Earlier this year, a sex-abuse scandal hit the Texas Youth Commission. At the same time (for unrelated reasons), the whining mother of a whining delinquent got a crew of race-baiters to demand her release -- and sparked the early release of a large number of juveniles thugs and criminals.
Care to guess what happened? It shouldn't be too hard.
Thirteen days after Howard McJunkin was paroled from a Texas Youth Commission facility for beating and raping an elderly woman in this East Texas town, authorities say he committed the same crime again.McJunkin is one of 2,200 offenders the TYC rushed to release this year as part of an effort to drastically reduce the population of the scandal-plagued juvenile corrections system. Nearly one in five of those parolees — 408 — have been rearrested for committing new offenses, including McJunkin and 42 others for violent crimes, documents obtained by the Houston Chronicle reveal.
While high recidivism rates have long been a fact of life for TYC — 50 percent of parolees offend again within three years — the rapid rearrests of offenders released in a hurry this year has residents in this town of 25,000 demanding to know: Exactly who's getting out, and how are decisions being made?
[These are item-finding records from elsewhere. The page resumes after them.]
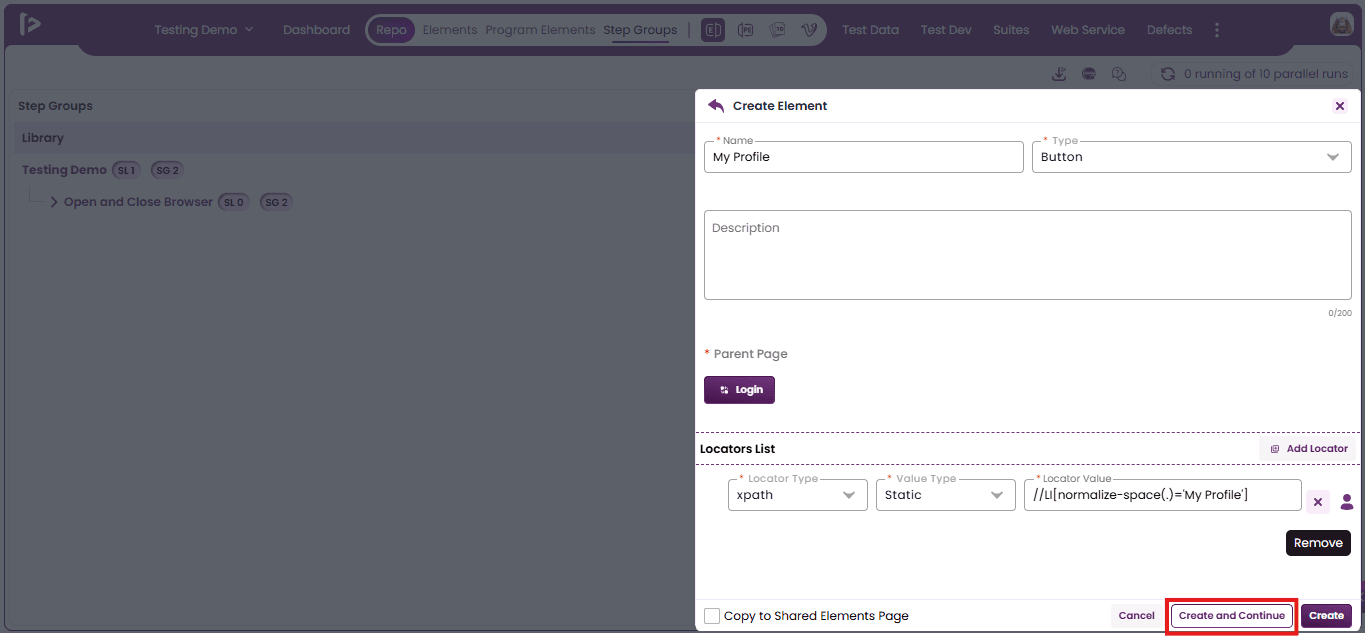This screenshot has width=1365, height=636.
Task: Delete the xpath locator row with the X icon
Action: 1318,502
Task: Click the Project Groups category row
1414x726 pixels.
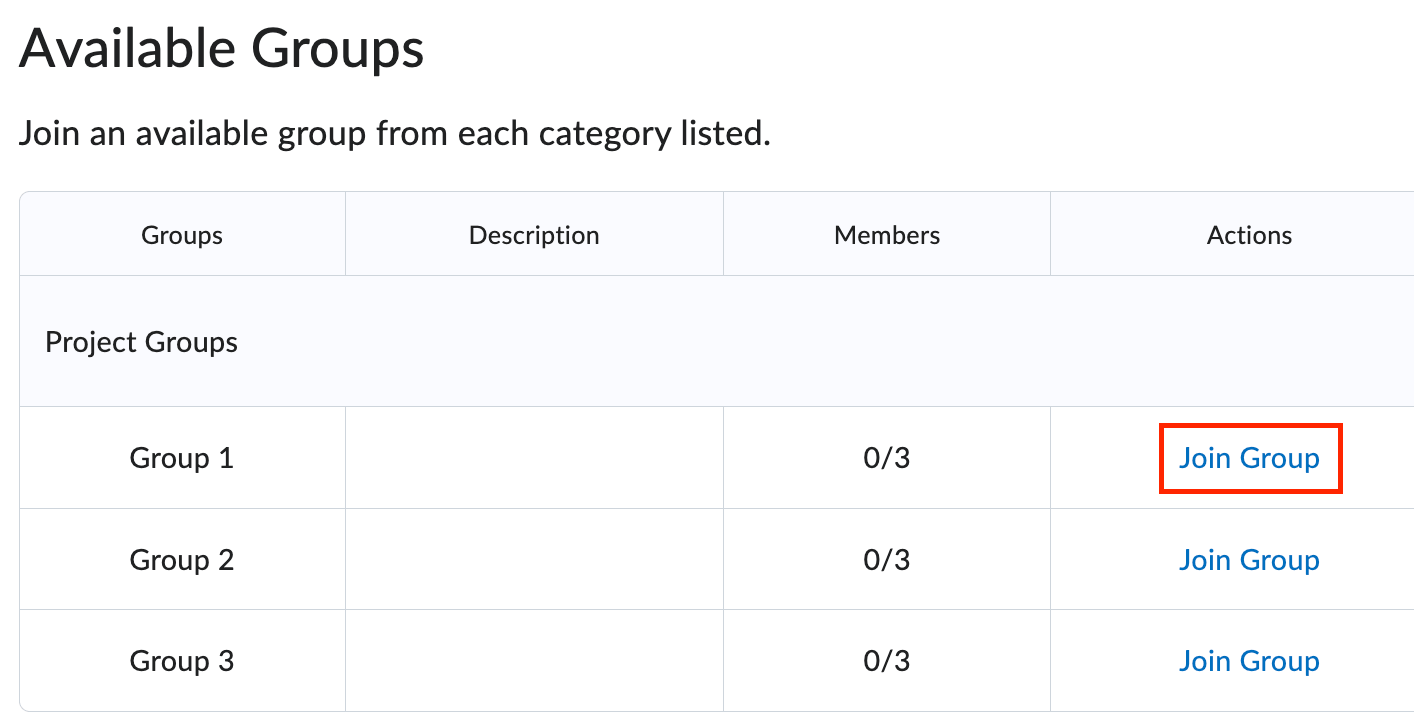Action: tap(140, 341)
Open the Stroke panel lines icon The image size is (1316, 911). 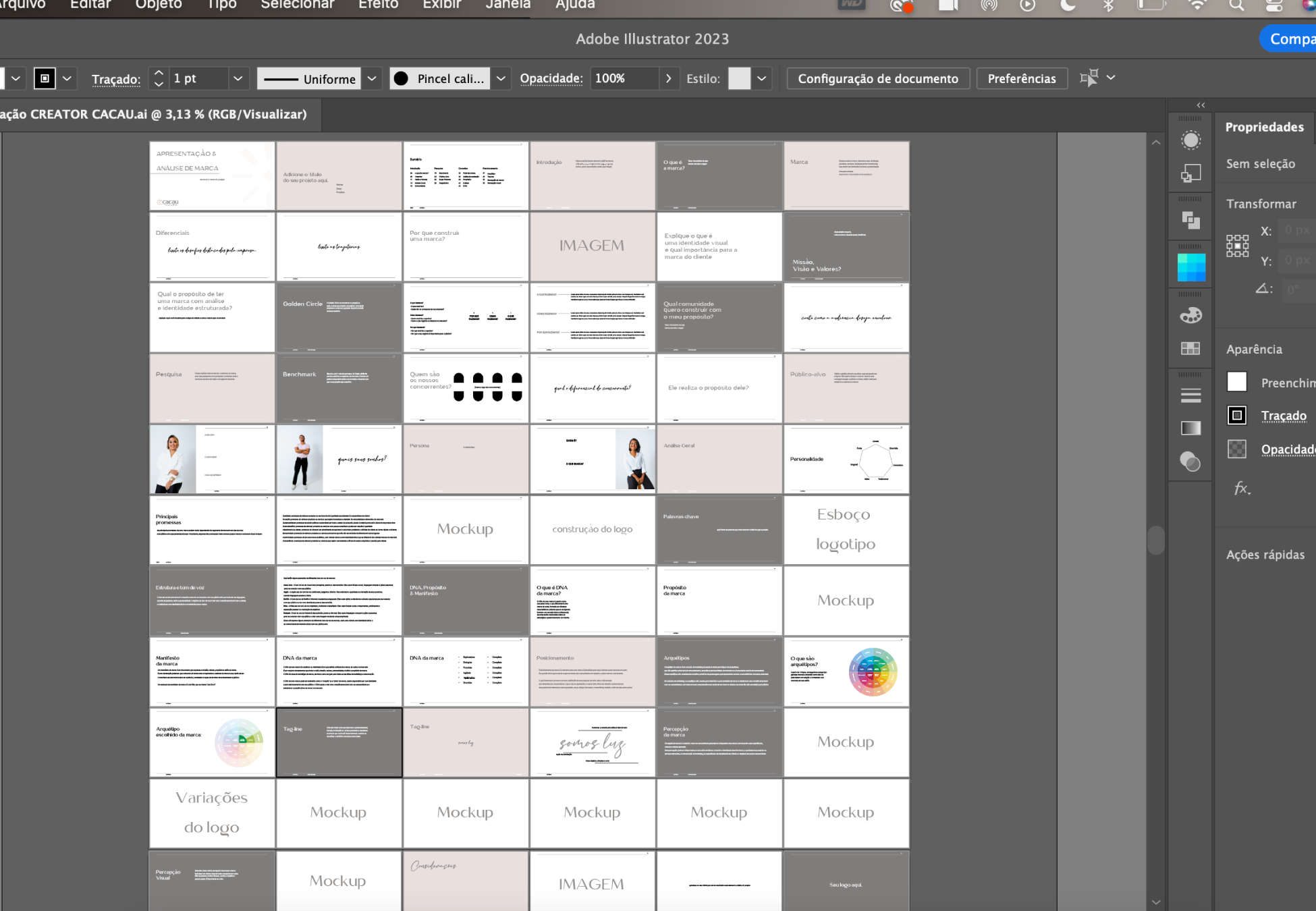point(1190,395)
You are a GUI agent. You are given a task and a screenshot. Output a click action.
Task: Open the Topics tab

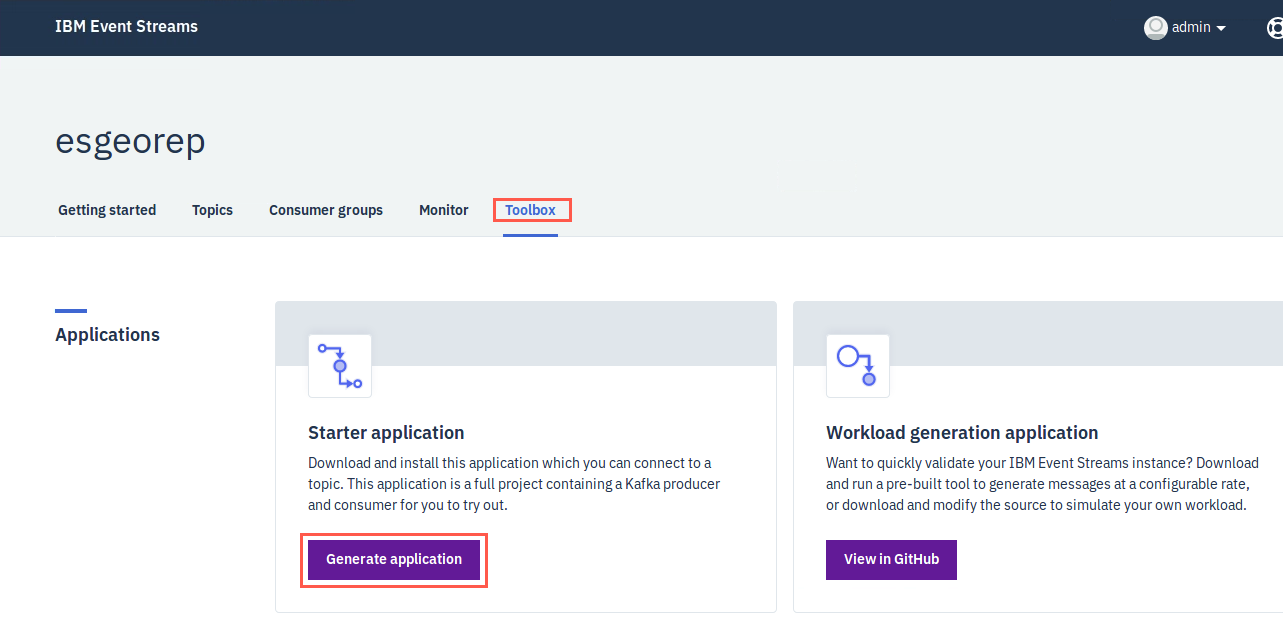[212, 210]
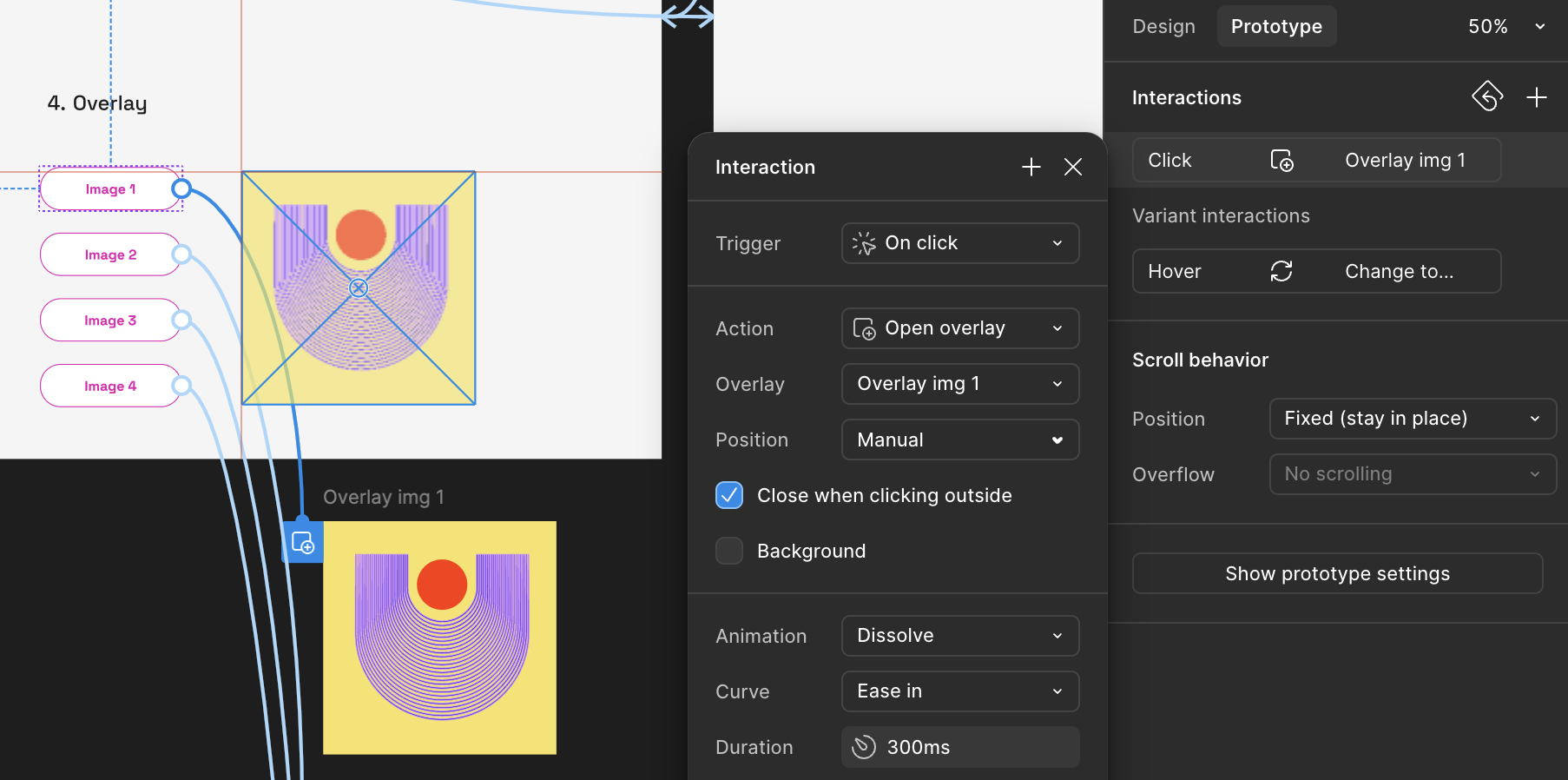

* * * While the Legislature this spring enacted a series of agency-wide reforms in an effort to address a sex abuse scandal, including closing TYC to offenders between the ages of 19 and 21 and those who committed misdemeanor offenses, they left untouched TYC's current criteria for paroling juveniles.
Staff who make parole decisions can consider neither the seriousness of an offender's original crime, nor his or her sentence, just the offender's behavior inside TYC.